# is this jd a hybrid?



## mauls (Mar 25, 2004)

I picked this guy up the other day because i thought it was a hybrid, to me it looks like a jd mixed with maybe a texas?
 






but i could be way off.

Heres a pic, its about 2.5 - 3"
View attachment 73205


View attachment 73208


But im not quite sure, maybe it is a full jd, it just doens't look like my other jd's that are around 4" here are pics of them to compare.
View attachment 73206


View attachment 73207


----------



## Puff (Feb 14, 2005)

could be a JD x carpinte

thats what id say...or a texas. texas and carpinte are pretty similar looking sometimes.


----------



## acestro (Jul 7, 2003)

Um, I'd have to see more pics but I'm guessing it's a texas. I dont see any JD in it at all.


----------



## mauls (Mar 25, 2004)

acestro said:


> Um, I'd have to see more pics but I'm guessing it's a texas. I dont see any JD in it at all.
> [snapback]1159923[/snapback]​


i'll try to get morem pics, i see alot of jd in it, but theres something else in there im pretty sure


----------



## ineedabox (Apr 20, 2004)

Hmm...I'm not sure.

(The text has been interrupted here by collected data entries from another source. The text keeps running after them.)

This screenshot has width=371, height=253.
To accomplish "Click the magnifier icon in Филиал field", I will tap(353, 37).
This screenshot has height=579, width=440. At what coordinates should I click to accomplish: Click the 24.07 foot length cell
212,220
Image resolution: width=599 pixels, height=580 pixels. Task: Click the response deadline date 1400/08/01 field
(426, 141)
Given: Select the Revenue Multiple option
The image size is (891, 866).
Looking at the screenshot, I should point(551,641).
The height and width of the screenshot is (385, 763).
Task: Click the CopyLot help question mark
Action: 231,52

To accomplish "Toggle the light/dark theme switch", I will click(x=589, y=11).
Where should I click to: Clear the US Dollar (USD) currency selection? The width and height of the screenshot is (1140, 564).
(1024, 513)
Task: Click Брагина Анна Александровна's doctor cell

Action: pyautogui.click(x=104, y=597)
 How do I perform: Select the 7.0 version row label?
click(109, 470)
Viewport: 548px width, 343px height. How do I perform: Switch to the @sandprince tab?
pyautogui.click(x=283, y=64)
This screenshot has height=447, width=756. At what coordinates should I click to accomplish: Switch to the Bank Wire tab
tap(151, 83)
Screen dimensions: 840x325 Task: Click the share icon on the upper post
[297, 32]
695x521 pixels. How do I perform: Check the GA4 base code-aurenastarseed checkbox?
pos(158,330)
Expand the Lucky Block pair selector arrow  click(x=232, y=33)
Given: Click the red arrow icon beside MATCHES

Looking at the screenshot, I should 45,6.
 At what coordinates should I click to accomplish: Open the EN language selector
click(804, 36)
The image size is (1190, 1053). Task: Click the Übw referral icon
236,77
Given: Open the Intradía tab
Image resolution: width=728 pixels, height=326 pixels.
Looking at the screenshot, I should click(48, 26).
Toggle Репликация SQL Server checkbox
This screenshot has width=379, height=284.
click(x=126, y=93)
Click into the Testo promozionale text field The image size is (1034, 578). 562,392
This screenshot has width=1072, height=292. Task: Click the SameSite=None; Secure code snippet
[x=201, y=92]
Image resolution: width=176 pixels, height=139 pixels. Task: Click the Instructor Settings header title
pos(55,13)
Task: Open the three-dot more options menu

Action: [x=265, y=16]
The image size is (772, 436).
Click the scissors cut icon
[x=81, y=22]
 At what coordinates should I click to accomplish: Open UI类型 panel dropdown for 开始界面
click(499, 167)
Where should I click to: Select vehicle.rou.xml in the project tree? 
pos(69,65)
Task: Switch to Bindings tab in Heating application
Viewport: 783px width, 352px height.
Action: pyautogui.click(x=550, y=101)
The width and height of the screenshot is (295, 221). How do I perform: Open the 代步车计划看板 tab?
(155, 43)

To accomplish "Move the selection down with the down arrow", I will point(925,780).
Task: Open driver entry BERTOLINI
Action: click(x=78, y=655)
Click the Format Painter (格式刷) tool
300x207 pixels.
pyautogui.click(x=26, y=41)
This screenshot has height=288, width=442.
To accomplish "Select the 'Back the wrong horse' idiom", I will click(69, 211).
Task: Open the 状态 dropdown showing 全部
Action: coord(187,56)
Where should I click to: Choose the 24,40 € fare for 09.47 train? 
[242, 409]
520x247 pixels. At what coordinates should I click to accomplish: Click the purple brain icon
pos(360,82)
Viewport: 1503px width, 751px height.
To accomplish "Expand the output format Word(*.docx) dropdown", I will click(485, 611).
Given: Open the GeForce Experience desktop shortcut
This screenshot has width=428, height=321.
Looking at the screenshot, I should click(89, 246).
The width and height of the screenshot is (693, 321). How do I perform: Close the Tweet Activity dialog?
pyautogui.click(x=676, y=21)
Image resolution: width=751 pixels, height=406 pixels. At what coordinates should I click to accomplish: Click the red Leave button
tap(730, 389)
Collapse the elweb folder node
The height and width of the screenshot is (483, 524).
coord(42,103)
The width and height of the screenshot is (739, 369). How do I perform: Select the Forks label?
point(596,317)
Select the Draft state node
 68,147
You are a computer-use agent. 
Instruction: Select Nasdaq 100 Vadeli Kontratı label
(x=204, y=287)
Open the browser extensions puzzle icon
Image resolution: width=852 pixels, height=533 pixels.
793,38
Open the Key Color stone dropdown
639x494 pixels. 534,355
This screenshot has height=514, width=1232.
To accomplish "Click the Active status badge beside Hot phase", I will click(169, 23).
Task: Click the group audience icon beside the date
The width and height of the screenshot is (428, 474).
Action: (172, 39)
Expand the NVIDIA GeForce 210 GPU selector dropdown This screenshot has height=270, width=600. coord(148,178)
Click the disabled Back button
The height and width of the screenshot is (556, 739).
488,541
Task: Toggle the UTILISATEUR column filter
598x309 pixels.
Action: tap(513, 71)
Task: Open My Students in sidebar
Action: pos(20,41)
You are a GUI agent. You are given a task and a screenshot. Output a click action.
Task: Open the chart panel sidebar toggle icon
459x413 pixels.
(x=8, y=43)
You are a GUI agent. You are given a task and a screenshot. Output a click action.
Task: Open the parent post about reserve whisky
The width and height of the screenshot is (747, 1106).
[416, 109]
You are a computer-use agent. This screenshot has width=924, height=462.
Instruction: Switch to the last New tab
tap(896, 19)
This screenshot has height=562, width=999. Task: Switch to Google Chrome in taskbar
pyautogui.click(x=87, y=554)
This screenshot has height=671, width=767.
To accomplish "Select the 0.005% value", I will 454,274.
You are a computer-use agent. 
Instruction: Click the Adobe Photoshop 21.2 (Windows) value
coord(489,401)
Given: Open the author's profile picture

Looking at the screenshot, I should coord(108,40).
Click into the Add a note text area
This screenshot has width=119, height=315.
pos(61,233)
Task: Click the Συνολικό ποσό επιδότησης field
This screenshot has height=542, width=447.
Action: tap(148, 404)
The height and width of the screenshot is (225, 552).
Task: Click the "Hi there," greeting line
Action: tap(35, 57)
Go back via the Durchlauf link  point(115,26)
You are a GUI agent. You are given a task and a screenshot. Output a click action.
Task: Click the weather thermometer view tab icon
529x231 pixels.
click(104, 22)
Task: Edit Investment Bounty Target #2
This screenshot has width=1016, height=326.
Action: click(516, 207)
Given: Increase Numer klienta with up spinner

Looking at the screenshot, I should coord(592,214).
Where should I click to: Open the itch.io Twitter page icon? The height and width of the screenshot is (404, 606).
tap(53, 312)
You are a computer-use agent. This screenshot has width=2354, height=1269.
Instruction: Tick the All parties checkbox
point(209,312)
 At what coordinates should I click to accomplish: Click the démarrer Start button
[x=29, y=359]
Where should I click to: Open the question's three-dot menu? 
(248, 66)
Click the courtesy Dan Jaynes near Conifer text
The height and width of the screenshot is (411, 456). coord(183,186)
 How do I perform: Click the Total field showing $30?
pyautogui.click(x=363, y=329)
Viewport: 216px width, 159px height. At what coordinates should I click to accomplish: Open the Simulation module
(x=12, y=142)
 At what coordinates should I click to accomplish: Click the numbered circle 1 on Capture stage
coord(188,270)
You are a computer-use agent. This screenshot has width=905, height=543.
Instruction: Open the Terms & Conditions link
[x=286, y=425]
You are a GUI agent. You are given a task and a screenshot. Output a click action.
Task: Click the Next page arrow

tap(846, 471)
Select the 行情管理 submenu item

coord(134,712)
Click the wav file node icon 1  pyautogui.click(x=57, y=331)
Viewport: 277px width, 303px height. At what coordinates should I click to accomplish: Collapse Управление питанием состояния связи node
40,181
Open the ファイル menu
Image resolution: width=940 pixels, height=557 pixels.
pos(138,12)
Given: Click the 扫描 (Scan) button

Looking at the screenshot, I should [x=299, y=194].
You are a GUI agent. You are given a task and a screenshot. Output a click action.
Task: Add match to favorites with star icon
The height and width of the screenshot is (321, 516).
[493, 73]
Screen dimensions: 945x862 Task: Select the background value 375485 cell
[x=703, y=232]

I've seen lots of varient colors and shades on a JD but that one is shaped a bit different as well.

Dunno.


----------



## elTwitcho (Jun 22, 2004)

Looks like a texas to me but to be honest, juvenile cichlids aren't my forte and I wouldn't know the difference between most american cichlids at that size.


----------



## mauls (Mar 25, 2004)

elTwitcho said:


> Looks like a texas to me but to be honest, juvenile cichlids aren't my forte and I wouldn't know the difference between most american cichlids at that size.
> [snapback]1161089[/snapback]​


i swear its a texas if not atleast part texas


----------



## ineedabox (Apr 20, 2004)

Maybe you'll know when it gets older.

Maybe it's a new species? But maybe it's not.

Who cares?








t's cool anyways.


----------



## lemmywinks (Jan 25, 2004)

Looks like a skinny texas cichlid to me. beef that fool up


----------



## mauls (Mar 25, 2004)

lemmywinks said:


> Looks like a skinny texas cichlid to me. beef that fool up
> 
> 
> 
> ...


haha i'll work on it!!!

I've owned texas's in the past, i've actueally bred them and this fish follows the same traits so far, but as most young cichlids its hard to tell exactly what kind they are, but im positiive its not a jd


----------



## mauls (Mar 25, 2004)

Ok here u go lemmy, u juvi cichlid master! heres some more pics from every angle.
View attachment 73507


View attachment 73508


View attachment 73509


View attachment 73510


View attachment 73511


i bet my last $3 its atleast part texas


----------



## lemmywinks (Jan 25, 2004)

Well, you'd win that if I was a betting man









That's a pure texas. No dempsey in it at all









also, it's a boy


----------



## acestro (Jul 7, 2003)

It's actually very very close to a true texas. Many fish today appear to be cyanoguttatus x carpintis. I think that one is all cyanoguttatus.


----------



## jan (Apr 24, 2004)

The last three pics are definately showing a Texas. Well..... I'm almost 100% sure


----------



## mauls (Mar 25, 2004)

Thanks guys!


----------